RECORDED DATA:
━━━━━━━━━━━━━━━━━━━━━━━━━━━━━━
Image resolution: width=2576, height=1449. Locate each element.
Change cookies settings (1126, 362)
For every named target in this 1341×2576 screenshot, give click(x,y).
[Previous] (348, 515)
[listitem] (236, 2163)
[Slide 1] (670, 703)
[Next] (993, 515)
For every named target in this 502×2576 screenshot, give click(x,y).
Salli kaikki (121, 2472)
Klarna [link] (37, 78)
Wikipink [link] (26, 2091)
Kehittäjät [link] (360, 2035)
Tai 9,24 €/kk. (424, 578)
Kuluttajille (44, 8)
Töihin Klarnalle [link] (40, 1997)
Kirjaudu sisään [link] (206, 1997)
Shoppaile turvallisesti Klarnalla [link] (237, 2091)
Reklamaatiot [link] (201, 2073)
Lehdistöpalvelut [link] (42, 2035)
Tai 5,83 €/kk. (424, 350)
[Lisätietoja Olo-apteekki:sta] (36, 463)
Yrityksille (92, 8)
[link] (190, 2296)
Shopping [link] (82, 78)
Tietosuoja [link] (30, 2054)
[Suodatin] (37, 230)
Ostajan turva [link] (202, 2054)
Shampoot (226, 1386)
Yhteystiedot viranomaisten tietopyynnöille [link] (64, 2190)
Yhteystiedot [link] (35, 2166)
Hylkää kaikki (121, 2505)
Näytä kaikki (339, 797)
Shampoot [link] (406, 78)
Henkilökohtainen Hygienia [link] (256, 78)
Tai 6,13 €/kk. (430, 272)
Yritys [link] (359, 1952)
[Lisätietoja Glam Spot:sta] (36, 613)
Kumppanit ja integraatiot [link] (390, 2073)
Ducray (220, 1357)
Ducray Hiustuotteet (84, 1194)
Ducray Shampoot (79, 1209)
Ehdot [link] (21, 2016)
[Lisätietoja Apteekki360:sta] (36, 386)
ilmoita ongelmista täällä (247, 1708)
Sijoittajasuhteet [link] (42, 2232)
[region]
━━━━━━━━━━━━━━━━━━━━━━━━━━━━━━
TASK ITEM: Please give each line above again, word for word.

YOUR SOLUTION:
Image resolution: width=2576, height=1449. Locate each element.
Change cookies settings (1126, 362)
For every named target in this 1341×2576 screenshot, give click(x,y).
[Previous] (348, 515)
[listitem] (236, 2163)
[Slide 1] (670, 703)
[Next] (993, 515)
For every named target in this 502×2576 screenshot, give click(x,y).
Salli kaikki (121, 2472)
Klarna [link] (37, 78)
Wikipink [link] (26, 2091)
Kehittäjät [link] (360, 2035)
Tai 9,24 €/kk. (424, 578)
Kuluttajille (44, 8)
Töihin Klarnalle [link] (40, 1997)
Kirjaudu sisään [link] (206, 1997)
Shoppaile turvallisesti Klarnalla [link] (237, 2091)
Reklamaatiot [link] (201, 2073)
Lehdistöpalvelut [link] (42, 2035)
Tai 5,83 €/kk. (424, 350)
[Lisätietoja Olo-apteekki:sta] (36, 463)
Yrityksille (92, 8)
[link] (190, 2296)
Shopping [link] (82, 78)
Tietosuoja [link] (30, 2054)
[Suodatin] (37, 230)
Ostajan turva [link] (202, 2054)
Shampoot (226, 1386)
Yhteystiedot viranomaisten tietopyynnöille [link] (64, 2190)
Yhteystiedot [link] (35, 2166)
Hylkää kaikki (121, 2505)
Näytä kaikki (339, 797)
Shampoot [link] (406, 78)
Henkilökohtainen Hygienia [link] (256, 78)
Tai 6,13 €/kk. (430, 272)
Yritys [link] (359, 1952)
[Lisätietoja Glam Spot:sta] (36, 613)
Kumppanit ja integraatiot [link] (390, 2073)
Ducray (220, 1357)
Ducray Hiustuotteet (84, 1194)
Ducray Shampoot (79, 1209)
Ehdot [link] (21, 2016)
[Lisätietoja Apteekki360:sta] (36, 386)
ilmoita ongelmista täällä (247, 1708)
Sijoittajasuhteet [link] (42, 2232)
[region]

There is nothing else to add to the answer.